-- START DATASET ENTRIES --
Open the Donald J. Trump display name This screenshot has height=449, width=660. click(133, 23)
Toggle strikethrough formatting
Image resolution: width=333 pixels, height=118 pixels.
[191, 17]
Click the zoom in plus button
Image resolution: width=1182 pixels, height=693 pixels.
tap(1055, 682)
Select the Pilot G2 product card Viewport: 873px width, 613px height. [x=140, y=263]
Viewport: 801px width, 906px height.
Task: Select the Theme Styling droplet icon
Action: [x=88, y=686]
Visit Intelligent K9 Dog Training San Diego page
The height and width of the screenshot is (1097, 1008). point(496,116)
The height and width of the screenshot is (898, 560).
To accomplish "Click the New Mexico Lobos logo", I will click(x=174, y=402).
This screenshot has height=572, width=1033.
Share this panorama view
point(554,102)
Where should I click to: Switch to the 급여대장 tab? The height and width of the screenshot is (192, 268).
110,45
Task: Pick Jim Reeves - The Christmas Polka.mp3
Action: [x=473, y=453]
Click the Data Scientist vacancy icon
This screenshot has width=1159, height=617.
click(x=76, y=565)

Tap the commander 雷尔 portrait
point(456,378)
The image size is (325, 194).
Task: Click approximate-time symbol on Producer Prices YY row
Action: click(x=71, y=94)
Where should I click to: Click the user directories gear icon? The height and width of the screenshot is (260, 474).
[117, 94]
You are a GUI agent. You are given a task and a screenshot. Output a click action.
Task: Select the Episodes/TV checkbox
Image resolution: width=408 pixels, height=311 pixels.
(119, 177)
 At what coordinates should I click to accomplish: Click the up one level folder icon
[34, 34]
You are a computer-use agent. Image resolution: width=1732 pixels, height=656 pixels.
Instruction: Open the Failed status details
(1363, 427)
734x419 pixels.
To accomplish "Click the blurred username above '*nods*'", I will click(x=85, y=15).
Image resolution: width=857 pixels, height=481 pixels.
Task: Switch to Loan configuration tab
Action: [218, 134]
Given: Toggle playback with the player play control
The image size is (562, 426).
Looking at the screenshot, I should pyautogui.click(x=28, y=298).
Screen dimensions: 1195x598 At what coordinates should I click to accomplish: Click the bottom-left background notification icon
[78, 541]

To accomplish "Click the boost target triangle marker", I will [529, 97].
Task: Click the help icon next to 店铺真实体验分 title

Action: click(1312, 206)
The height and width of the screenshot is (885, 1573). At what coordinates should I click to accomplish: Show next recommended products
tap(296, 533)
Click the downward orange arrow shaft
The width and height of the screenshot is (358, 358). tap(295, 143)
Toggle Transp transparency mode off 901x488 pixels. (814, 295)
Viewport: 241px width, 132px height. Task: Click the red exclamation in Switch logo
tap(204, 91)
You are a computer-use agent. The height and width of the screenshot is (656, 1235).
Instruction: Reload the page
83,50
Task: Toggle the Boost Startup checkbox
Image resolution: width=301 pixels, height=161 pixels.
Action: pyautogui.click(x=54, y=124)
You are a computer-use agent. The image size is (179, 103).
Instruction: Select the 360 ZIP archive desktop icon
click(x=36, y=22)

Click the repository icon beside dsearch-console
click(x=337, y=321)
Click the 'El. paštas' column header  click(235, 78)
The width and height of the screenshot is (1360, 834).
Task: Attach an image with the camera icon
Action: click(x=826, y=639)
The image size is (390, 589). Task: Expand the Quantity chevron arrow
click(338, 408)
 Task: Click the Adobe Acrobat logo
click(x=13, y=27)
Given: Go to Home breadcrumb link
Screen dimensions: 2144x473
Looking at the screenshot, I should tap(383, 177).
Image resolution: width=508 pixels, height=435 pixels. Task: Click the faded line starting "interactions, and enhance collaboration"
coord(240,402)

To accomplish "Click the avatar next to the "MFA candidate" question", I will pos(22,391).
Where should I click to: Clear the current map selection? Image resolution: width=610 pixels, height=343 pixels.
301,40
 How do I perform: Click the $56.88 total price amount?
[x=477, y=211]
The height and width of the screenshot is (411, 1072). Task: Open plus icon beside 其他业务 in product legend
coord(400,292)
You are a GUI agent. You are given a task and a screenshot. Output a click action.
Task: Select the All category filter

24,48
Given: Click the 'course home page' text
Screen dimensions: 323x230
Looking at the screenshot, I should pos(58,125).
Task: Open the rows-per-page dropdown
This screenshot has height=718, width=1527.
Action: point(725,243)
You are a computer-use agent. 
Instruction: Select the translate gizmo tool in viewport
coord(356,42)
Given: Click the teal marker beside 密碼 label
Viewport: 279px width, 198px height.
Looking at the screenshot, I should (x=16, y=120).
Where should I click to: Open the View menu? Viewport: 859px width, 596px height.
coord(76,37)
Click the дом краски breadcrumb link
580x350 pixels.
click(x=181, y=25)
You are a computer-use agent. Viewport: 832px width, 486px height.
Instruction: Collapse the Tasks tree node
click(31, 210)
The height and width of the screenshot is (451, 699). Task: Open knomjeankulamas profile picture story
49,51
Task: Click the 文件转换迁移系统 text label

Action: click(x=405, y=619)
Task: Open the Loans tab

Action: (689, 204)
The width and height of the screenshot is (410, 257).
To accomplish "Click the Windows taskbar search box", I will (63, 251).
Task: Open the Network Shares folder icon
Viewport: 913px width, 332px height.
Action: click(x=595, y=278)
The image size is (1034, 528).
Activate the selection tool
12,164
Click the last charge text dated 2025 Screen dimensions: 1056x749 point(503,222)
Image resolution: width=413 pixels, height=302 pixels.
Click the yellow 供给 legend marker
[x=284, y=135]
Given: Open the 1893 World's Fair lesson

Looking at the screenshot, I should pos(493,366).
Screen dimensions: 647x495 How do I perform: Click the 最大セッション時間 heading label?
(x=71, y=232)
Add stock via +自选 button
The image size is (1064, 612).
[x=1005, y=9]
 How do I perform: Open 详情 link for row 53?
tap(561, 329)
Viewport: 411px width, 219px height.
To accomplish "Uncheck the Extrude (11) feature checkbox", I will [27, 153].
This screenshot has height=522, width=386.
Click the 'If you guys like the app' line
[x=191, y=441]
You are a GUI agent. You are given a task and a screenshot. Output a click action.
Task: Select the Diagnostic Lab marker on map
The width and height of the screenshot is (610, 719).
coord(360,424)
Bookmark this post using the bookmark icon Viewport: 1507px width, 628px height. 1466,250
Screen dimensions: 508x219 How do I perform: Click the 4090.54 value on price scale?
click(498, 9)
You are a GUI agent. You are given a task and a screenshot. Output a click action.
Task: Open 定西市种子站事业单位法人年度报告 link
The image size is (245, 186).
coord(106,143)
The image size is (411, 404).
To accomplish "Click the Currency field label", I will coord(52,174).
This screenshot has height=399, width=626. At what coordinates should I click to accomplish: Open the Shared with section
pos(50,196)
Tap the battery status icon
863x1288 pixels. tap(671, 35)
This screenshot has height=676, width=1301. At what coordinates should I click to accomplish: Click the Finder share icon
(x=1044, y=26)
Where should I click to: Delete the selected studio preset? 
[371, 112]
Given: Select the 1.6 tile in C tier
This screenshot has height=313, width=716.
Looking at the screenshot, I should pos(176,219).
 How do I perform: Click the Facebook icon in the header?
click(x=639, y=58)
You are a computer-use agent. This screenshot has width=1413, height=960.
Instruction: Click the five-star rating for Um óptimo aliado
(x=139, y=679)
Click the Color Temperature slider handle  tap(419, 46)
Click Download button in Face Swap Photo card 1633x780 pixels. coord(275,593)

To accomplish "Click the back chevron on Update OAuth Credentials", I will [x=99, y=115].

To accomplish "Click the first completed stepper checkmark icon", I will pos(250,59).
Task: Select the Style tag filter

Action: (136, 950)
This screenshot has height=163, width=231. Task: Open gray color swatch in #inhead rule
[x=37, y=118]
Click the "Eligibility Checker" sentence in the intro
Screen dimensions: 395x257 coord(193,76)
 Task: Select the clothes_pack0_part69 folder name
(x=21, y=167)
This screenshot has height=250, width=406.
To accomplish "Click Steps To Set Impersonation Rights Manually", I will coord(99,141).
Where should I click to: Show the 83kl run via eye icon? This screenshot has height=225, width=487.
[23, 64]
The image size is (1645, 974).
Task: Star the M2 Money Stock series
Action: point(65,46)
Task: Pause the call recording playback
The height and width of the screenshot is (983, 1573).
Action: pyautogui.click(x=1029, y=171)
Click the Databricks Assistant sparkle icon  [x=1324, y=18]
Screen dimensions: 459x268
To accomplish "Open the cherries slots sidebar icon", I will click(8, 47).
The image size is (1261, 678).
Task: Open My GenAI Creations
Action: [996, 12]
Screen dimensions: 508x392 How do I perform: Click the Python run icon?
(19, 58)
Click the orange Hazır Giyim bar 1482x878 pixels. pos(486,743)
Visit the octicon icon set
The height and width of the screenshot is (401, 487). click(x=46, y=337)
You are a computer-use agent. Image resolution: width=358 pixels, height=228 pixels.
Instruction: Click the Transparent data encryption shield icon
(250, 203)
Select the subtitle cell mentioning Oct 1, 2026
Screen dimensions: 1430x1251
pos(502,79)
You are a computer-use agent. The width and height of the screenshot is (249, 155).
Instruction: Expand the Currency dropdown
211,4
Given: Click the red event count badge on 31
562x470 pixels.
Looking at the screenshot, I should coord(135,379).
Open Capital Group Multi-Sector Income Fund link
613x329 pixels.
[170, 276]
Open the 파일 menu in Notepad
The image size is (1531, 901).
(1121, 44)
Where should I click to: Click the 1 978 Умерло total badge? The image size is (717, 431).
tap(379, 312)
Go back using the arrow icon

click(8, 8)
-- END DATASET ENTRIES --
AIM OF THE TASK:
Beginning at the line that contains "Open Capital Group" and stopping at the end of the records, render those lines as a Markdown table with the columns Row and Line text. Number the rows and skip any blank lines.

EXERCISE OUTPUT:
| Row | Line text |
|---|---|
| 1 | Open Capital Group Multi-Sector Income Fund link |
| 2 | 613x329 pixels. |
| 3 | [170, 276] |
| 4 | Open the 파일 menu in Notepad |
| 5 | The image size is (1531, 901). |
| 6 | (1121, 44) |
| 7 | Where should I click to: Click the 1 978 Умерло total badge? The image size is (717, 431). |
| 8 | tap(379, 312) |
| 9 | Go back using the arrow icon |
| 10 | click(8, 8) |